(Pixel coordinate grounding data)
------------------------------------------------------------------------
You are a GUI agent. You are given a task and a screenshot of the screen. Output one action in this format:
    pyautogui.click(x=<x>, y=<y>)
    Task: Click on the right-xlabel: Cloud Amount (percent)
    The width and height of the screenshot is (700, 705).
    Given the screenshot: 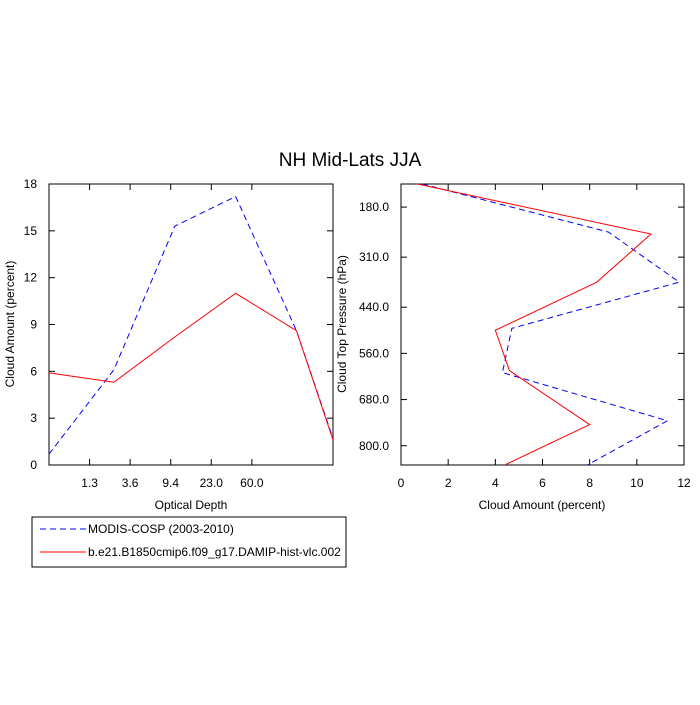 What is the action you would take?
    pyautogui.click(x=542, y=505)
    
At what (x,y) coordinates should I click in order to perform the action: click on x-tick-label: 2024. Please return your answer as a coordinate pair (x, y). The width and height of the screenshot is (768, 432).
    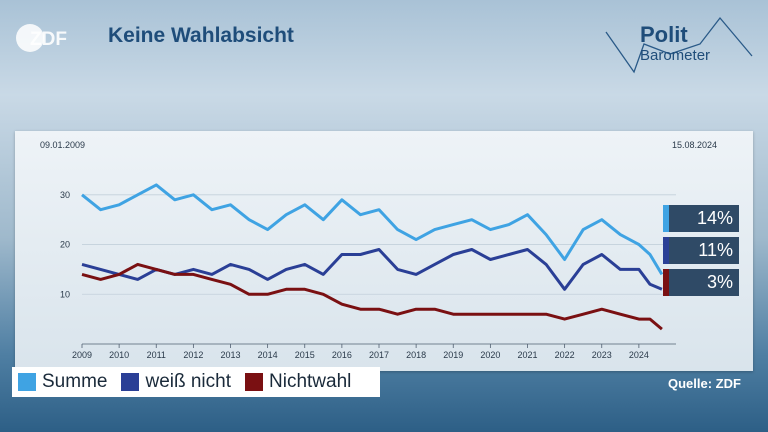
    Looking at the image, I should click on (639, 355).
------------------------------------------------------------------------
§ Exercise aim: Put the lines of the listing, from its first line through the line containing "The width and height of the screenshot is (700, 705).", into a numbered list, including both ends and leaving out blank lines.

§ Exercise result:
1. You are a GUI agent. You are given a task and a screenshot of the screen. Output one action in this format:
2.     pyautogui.click(x=<x>, y=<y>)
3.     Task: Click on the right-xlabel: Cloud Amount (percent)
4.     The width and height of the screenshot is (700, 705).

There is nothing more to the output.